I compleanni rappresentano una buona occasione per effettuare dei bilanci e la moneta unica non si sottrae a tale consuetudine: come sono stati questi 20 anni (2002-2022) per gli Stati che hanno adottato l’euro e qual è il rapporto dei cittadini europei, e in particolar modo, quello degli italiani con la moneta unica?

Per provare a dare una risposta a queste domande, è utile partire da lontano, dal marzo 1957, quando a Roma, al Palazzo dei Conservatori, venne firmato il primo Trattato che si poneva l’obiettivo di “Porre le basi per una più stretta unione tra i popoli europei”. A tutti gli effetti, un antesignano dell’Unione Europea. Passano alcuni decenni prima che l’Europa sperimenti, quale forma di unione, la controversa adozione della moneta unica. Nei mesi precedenti il passaggio dalle monete nazionali all’euro, la Banca Centrale Europea stampò 15 miliardi di banconote e coniò 52 miliardi di monete.

A distanza di 20 anni da quello storico evento, è ancora viva la contrapposizione fra accesi sostenitori della moneta unica ed euroscettici, convinti che l’euro limiti, di fatto, la sovranità dei popoli e la loro capacità di autodeterminazione. Le posizioni dei singoli Stati sono differenti, a seconda dei benefici o, al contrario, dagli svantaggi, derivati dall’introduzione dell’euro.

Secondo la multinazionale Bloomberg Economics, operativa nel settore dei mass media, in cima alla classifica delle Nazioni capaci di trarre vantaggio dall’euro si colloca la Germania, seguita da Austria e Finlandia: questi Stati hanno incrementato la propria competitività. Al contrario, fra le Nazioni che non hanno conseguito il medesimo risultato, troviamo l’Italia, la Spagna e la Francia.

Ciò è dipeso da diversi fattori “In particolare per l’ambizione politica che c’era dietro la nascita della moneta unica”- spiega Luigi Campiglio, Professore di Politica economica all’Università Cattolica di Milano- “Il progetto unitario europeo nacque con l’idea che la politica si sarebbe trascinata dietro l’economia. Ciò non è avvenuto e ha in un certo senso obbligato a seguire il percorso inverso, cioè fare in modo che l’economia trainasse la politica, con una parola d’ordine: la convergenza. Oggi ci troviamo di fronte alla necessità- continua- di far sì che si operi in modo che vi sia una crescita sostenibile nella convergenza, chi è più indietro deve esser messo nelle condizioni di andare più veloce per raggiungere l’obiettivo di un tenore di vita sostanzialmente omogeneo in tutta l’Eurozona”.

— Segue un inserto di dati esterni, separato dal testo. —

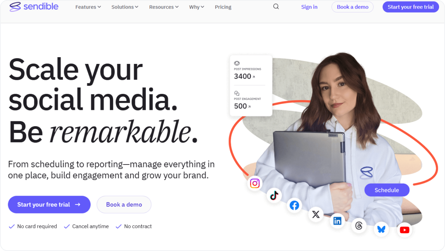Click the Bluesky butterfly icon
The width and height of the screenshot is (445, 251).
[381, 229]
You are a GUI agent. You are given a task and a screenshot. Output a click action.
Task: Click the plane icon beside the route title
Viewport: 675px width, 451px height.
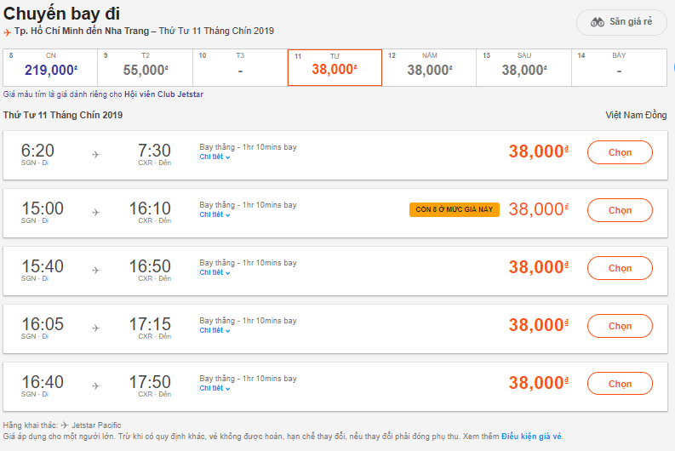[8, 31]
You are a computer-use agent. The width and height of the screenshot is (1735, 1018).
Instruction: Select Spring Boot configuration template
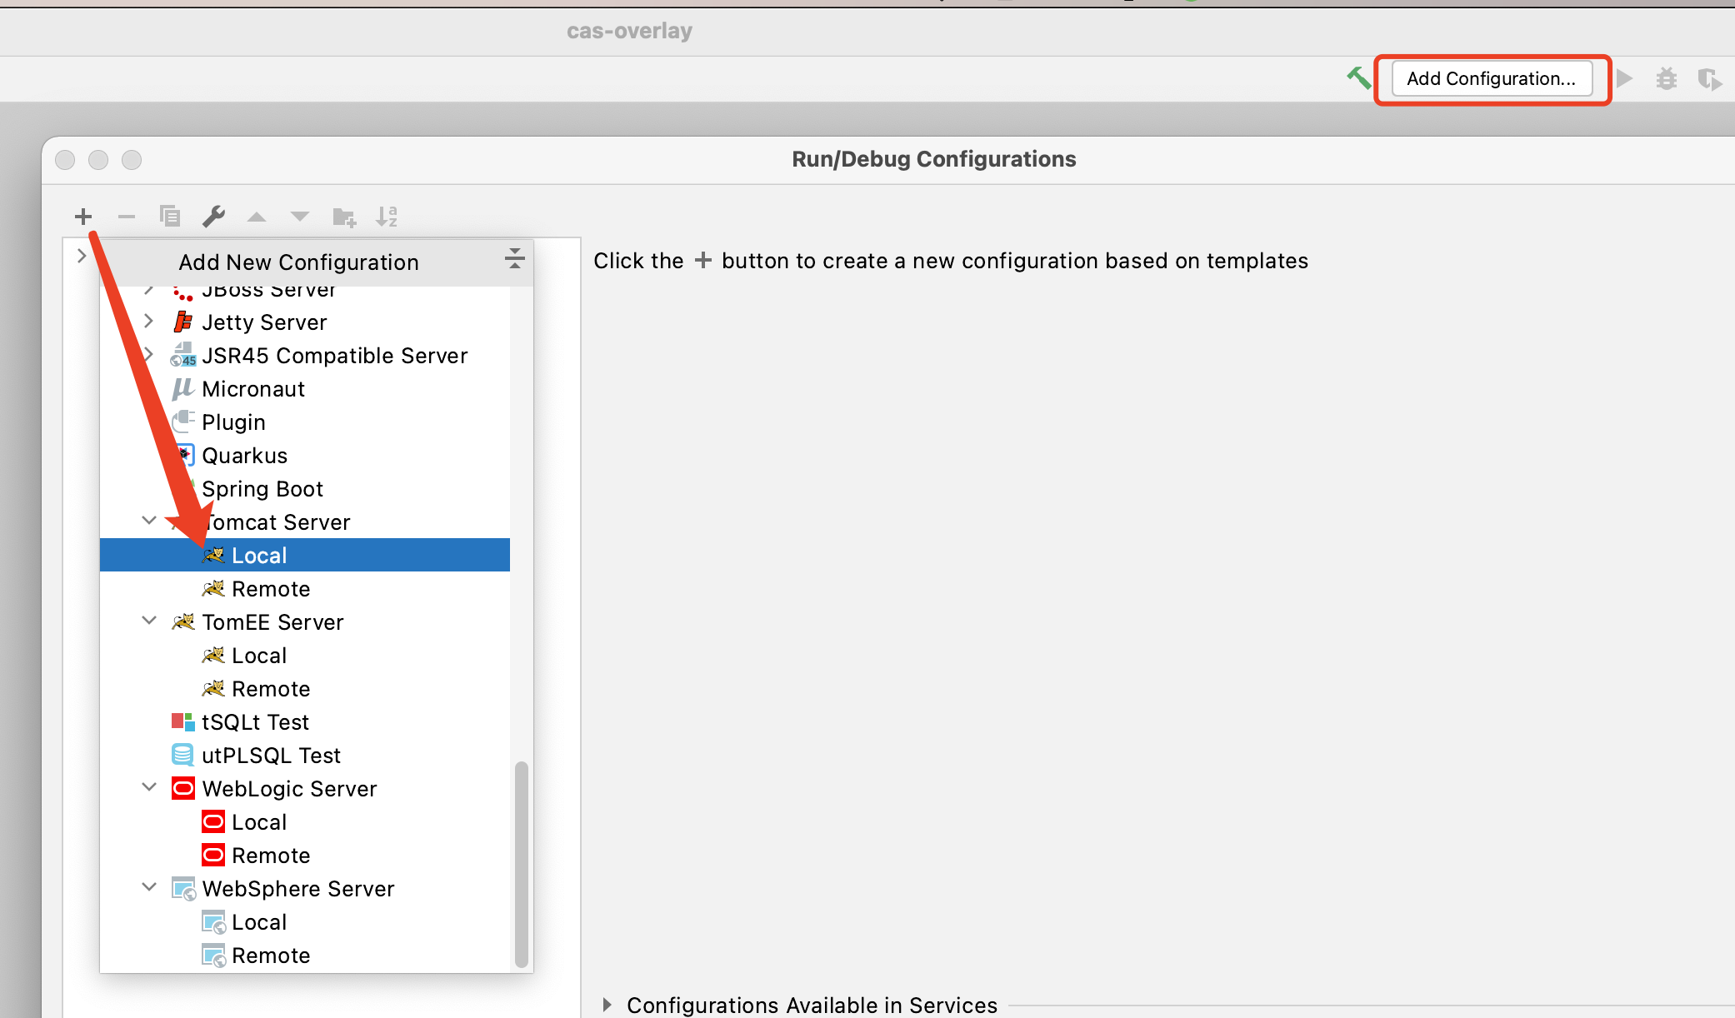pos(262,488)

Entrando nel merito, in Italia l’introduzione dell’euro ha, comunque, portato un effetto positivo: il calo della disoccupazione, sceso da livelli superiori all’11% fino a un minimo del 5,8%, toccato nel 2007. Un altro punto a favore è il calo dei tassi di interesse, che prima viaggiavano a due cifre. L’ingresso nell’euro ha, inoltre, determinato una forte flessione dell’inflazione, soggetta comunque ad impennate più marcate rispetto ad altri Paesi.
Purtroppo, il rovescio della medaglia presenta diverse note dolenti: la produttività, il costo del lavoro, e pertanto, la competitività, condizionano pesantemente la crescita economica nel nostro Paese, al pari dell’enorme debito pubblico.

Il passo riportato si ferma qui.